▶ **Information provided**
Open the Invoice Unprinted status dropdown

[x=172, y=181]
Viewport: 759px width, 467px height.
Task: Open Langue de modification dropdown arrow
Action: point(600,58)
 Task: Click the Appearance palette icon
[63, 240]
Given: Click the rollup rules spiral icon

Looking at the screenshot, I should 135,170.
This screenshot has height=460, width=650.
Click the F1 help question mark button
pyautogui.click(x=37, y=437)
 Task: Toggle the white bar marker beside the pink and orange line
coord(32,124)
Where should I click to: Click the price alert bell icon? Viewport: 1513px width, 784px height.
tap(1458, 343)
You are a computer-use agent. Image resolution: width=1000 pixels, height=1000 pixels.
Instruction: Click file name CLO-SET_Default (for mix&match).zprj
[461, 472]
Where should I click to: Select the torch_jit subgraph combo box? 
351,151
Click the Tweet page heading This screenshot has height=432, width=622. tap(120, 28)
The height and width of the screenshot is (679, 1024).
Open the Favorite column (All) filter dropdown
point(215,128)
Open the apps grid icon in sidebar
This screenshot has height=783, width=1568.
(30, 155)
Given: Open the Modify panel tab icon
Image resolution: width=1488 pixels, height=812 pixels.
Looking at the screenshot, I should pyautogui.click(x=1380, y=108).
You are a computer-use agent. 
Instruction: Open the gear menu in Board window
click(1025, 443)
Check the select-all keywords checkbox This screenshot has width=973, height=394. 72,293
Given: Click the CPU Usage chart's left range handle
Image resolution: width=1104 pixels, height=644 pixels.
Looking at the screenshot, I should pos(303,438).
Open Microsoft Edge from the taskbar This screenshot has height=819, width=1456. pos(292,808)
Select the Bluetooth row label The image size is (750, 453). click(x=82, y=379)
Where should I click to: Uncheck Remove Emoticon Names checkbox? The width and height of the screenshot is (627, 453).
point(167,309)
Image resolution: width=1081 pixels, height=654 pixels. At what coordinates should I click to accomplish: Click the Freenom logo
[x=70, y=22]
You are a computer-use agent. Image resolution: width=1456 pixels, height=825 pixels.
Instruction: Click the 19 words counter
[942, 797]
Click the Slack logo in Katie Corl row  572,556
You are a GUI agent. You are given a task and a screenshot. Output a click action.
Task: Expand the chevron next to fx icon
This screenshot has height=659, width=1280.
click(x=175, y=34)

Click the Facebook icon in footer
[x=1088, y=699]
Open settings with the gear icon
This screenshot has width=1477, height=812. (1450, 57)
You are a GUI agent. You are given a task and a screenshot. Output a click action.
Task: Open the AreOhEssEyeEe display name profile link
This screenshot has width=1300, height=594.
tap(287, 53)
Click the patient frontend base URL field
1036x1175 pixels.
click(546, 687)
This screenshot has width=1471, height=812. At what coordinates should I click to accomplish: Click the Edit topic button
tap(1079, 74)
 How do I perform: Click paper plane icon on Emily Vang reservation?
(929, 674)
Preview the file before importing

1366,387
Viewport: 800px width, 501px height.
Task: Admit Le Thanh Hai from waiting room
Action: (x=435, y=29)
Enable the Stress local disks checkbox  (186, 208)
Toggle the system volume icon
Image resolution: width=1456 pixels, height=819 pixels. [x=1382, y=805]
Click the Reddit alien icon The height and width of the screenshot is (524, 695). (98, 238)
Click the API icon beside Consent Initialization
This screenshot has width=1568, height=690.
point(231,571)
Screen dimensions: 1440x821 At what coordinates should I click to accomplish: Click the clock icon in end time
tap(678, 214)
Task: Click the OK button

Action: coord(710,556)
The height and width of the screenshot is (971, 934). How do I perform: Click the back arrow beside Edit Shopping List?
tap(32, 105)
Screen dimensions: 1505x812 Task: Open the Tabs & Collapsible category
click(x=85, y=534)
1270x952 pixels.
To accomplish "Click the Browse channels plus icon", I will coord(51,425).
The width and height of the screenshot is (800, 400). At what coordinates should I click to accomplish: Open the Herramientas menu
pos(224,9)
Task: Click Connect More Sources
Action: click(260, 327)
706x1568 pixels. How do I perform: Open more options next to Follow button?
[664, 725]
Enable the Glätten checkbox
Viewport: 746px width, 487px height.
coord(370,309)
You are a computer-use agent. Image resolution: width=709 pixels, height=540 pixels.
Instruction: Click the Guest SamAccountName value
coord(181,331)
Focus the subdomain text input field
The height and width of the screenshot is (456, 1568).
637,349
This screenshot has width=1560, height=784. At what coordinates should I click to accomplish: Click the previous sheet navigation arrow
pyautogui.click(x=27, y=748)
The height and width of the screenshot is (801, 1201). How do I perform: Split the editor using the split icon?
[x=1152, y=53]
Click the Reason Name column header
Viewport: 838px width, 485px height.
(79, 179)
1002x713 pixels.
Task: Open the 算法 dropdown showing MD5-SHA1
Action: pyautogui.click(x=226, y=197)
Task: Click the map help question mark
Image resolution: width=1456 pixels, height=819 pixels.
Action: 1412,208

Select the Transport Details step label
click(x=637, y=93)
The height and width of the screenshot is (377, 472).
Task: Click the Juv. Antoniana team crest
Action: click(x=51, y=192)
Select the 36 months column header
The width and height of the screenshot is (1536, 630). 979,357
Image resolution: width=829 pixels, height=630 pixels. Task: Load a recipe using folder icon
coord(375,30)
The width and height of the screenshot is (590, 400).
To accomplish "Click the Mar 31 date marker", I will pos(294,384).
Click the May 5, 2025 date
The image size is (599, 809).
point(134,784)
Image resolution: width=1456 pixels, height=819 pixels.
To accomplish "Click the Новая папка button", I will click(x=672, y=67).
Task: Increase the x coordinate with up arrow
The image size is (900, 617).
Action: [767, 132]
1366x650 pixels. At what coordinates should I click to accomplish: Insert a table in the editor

▶ **What the task requires**
Reproduce all of the items above word for word, without changing anything.

▶ **Exercise answer**
Open the Invoice Unprinted status dropdown

[x=172, y=181]
Viewport: 759px width, 467px height.
Task: Open Langue de modification dropdown arrow
Action: point(600,58)
 Task: Click the Appearance palette icon
[63, 240]
Given: Click the rollup rules spiral icon

Looking at the screenshot, I should 135,170.
This screenshot has height=460, width=650.
Click the F1 help question mark button
pyautogui.click(x=37, y=437)
 Task: Toggle the white bar marker beside the pink and orange line
coord(32,124)
Where should I click to: Click the price alert bell icon? Viewport: 1513px width, 784px height.
tap(1458, 343)
You are a computer-use agent. Image resolution: width=1000 pixels, height=1000 pixels.
Instruction: Click file name CLO-SET_Default (for mix&match).zprj
[461, 472]
Where should I click to: Select the torch_jit subgraph combo box? 
351,151
Click the Tweet page heading This screenshot has height=432, width=622. tap(120, 28)
The height and width of the screenshot is (679, 1024).
Open the Favorite column (All) filter dropdown
point(215,128)
Open the apps grid icon in sidebar
This screenshot has height=783, width=1568.
(30, 155)
Given: Open the Modify panel tab icon
Image resolution: width=1488 pixels, height=812 pixels.
Looking at the screenshot, I should pyautogui.click(x=1380, y=108).
You are a computer-use agent. 
Instruction: Open the gear menu in Board window
click(1025, 443)
Check the select-all keywords checkbox This screenshot has width=973, height=394. 72,293
Given: Click the CPU Usage chart's left range handle
Image resolution: width=1104 pixels, height=644 pixels.
Looking at the screenshot, I should pos(303,438).
Open Microsoft Edge from the taskbar This screenshot has height=819, width=1456. pos(292,808)
Select the Bluetooth row label The image size is (750, 453). click(x=82, y=379)
Where should I click to: Uncheck Remove Emoticon Names checkbox? The width and height of the screenshot is (627, 453).
point(167,309)
Image resolution: width=1081 pixels, height=654 pixels. At what coordinates should I click to accomplish: Click the Freenom logo
[x=70, y=22]
You are a computer-use agent. Image resolution: width=1456 pixels, height=825 pixels.
Instruction: Click the 19 words counter
[942, 797]
Click the Slack logo in Katie Corl row  572,556
You are a GUI agent. You are given a task and a screenshot. Output a click action.
Task: Expand the chevron next to fx icon
This screenshot has height=659, width=1280.
click(x=175, y=34)

Click the Facebook icon in footer
[x=1088, y=699]
Open settings with the gear icon
This screenshot has width=1477, height=812. (1450, 57)
You are a GUI agent. You are given a task and a screenshot. Output a click action.
Task: Open the AreOhEssEyeEe display name profile link
This screenshot has width=1300, height=594.
tap(287, 53)
Click the patient frontend base URL field
1036x1175 pixels.
click(546, 687)
This screenshot has width=1471, height=812. At what coordinates should I click to accomplish: Click the Edit topic button
tap(1079, 74)
 How do I perform: Click paper plane icon on Emily Vang reservation?
(929, 674)
Preview the file before importing

1366,387
Viewport: 800px width, 501px height.
Task: Admit Le Thanh Hai from waiting room
Action: (x=435, y=29)
Enable the Stress local disks checkbox  (186, 208)
Toggle the system volume icon
Image resolution: width=1456 pixels, height=819 pixels. [x=1382, y=805]
Click the Reddit alien icon The height and width of the screenshot is (524, 695). (98, 238)
Click the API icon beside Consent Initialization
This screenshot has width=1568, height=690.
point(231,571)
Screen dimensions: 1440x821 At what coordinates should I click to accomplish: Click the clock icon in end time
tap(678, 214)
Task: Click the OK button

Action: coord(710,556)
The height and width of the screenshot is (971, 934). How do I perform: Click the back arrow beside Edit Shopping List?
tap(32, 105)
Screen dimensions: 1505x812 Task: Open the Tabs & Collapsible category
click(x=85, y=534)
1270x952 pixels.
To accomplish "Click the Browse channels plus icon", I will coord(51,425).
The width and height of the screenshot is (800, 400). At what coordinates should I click to accomplish: Open the Herramientas menu
pos(224,9)
Task: Click Connect More Sources
Action: click(260, 327)
706x1568 pixels. How do I perform: Open more options next to Follow button?
[664, 725]
Enable the Glätten checkbox
Viewport: 746px width, 487px height.
coord(370,309)
You are a computer-use agent. Image resolution: width=709 pixels, height=540 pixels.
Instruction: Click the Guest SamAccountName value
coord(181,331)
Focus the subdomain text input field
The height and width of the screenshot is (456, 1568).
637,349
This screenshot has width=1560, height=784. At what coordinates should I click to accomplish: Click the previous sheet navigation arrow
pyautogui.click(x=27, y=748)
The height and width of the screenshot is (801, 1201). How do I perform: Split the editor using the split icon?
[x=1152, y=53]
Click the Reason Name column header
Viewport: 838px width, 485px height.
(79, 179)
1002x713 pixels.
Task: Open the 算法 dropdown showing MD5-SHA1
Action: pyautogui.click(x=226, y=197)
Task: Click the map help question mark
Image resolution: width=1456 pixels, height=819 pixels.
Action: 1412,208

Select the Transport Details step label
click(x=637, y=93)
The height and width of the screenshot is (377, 472).
Task: Click the Juv. Antoniana team crest
Action: click(x=51, y=192)
Select the 36 months column header
The width and height of the screenshot is (1536, 630). 979,357
Image resolution: width=829 pixels, height=630 pixels. Task: Load a recipe using folder icon
coord(375,30)
The width and height of the screenshot is (590, 400).
To accomplish "Click the Mar 31 date marker", I will pos(294,384).
Click the May 5, 2025 date
The image size is (599, 809).
point(134,784)
Image resolution: width=1456 pixels, height=819 pixels.
To accomplish "Click the Новая папка button", I will click(x=672, y=67).
Task: Increase the x coordinate with up arrow
The image size is (900, 617).
Action: [767, 132]
1366x650 pixels. At what coordinates should I click to accomplish: Insert a table in the editor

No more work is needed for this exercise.